Gareth Glaser could be seen as an optimist. After all, he believes gun owners will pay more to implement strong safety mechanisms in firearms.
He even believes gun owners might be willing to have chips implanted in their hands.
The implanted microchip would send a signal to a "smart gun" held in that person's hand allowing for the trigger to operate, Glaser, CEO of Lodestar Firearms, told NBC10.
The implant is only one of a few ideas to improve the safety of guns. Glaser said a ring or watch could also be used as signal-bearers — if worn, a handgun could be fired.
It's called "token recognition technology": The technology keeps a gun from firing unless the "token" is within inches of the trigger. Glaser believes it's the gun of the future.
"Our token is either going to be in a ring, in a bracelet, or quite possibly implanted right here between your thumb and forefinger," Glaser said as he showed off a similar smart gun made in Germany. "I think law enforcement would go for that."

------

__Assignment__. Continue the piece on smart guns and token recognition technology, starting right after the last sentence shown.

------

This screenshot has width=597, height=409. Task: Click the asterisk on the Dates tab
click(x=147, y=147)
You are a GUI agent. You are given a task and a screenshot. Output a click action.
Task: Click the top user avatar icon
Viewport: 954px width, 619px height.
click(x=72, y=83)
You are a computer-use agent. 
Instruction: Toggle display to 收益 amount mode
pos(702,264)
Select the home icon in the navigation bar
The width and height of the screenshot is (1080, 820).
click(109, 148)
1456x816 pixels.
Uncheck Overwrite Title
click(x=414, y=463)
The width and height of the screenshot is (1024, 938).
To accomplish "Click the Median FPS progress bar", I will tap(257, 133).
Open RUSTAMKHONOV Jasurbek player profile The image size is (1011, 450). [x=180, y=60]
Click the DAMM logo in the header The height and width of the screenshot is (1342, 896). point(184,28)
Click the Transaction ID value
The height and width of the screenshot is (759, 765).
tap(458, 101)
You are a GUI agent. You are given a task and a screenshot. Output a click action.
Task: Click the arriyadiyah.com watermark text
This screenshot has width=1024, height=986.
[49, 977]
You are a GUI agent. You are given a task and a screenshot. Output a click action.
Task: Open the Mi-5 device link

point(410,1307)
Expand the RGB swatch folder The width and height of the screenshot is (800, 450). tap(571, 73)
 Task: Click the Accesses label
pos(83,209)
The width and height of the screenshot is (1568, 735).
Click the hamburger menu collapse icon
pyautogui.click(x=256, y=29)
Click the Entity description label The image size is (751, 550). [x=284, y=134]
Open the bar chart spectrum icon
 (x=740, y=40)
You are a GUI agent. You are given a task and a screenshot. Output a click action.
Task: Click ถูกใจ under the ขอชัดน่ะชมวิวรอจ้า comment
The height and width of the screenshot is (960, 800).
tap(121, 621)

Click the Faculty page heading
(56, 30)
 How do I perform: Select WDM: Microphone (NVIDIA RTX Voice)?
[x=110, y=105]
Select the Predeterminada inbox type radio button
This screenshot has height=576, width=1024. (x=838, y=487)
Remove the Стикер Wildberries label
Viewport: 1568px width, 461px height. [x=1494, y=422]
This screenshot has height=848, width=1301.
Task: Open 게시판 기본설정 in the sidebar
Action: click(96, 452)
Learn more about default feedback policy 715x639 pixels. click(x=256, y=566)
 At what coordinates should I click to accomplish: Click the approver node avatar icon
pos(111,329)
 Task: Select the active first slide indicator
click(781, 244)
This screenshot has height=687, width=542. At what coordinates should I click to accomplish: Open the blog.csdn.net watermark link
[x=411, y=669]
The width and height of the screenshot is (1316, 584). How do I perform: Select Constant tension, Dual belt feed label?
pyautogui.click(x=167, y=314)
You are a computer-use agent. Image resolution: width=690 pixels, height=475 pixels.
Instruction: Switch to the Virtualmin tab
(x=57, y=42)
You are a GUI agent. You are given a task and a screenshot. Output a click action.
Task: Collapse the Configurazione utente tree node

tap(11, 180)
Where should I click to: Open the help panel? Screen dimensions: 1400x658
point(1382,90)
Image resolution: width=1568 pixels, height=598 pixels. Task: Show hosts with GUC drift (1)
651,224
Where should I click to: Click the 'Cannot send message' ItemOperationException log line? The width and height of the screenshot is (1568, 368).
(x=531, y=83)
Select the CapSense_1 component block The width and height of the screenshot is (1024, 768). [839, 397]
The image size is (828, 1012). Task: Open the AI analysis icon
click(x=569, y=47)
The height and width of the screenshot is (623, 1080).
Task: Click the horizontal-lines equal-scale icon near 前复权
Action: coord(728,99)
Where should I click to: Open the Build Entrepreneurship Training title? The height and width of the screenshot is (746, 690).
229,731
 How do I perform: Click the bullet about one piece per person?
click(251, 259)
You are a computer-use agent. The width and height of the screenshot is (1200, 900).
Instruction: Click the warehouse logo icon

------

__Exercise output__.
As NBC10 reported in November for an initial story on smart gun technology and the impediments to their sales growth in the United States, an average of seven children shoot themselves each day.
That type of tragedy is exactly what spurred Glaser, of Radnor Township in Delaware County, Pennsylvania, to getting into the firearm manufacturing business. The former executive with 30 years' experience in the energy and pharmaceutical industries was at a colleague's party when the woman's son shot himself accidentally with a shotgun.
He survived, but Glaser was moved to try and do something. He said Lodestar plans to bring a smart gun to market by the summer of 2019. He expects the handgun to cost about 20 percent more than its common counterpart: roughly $750.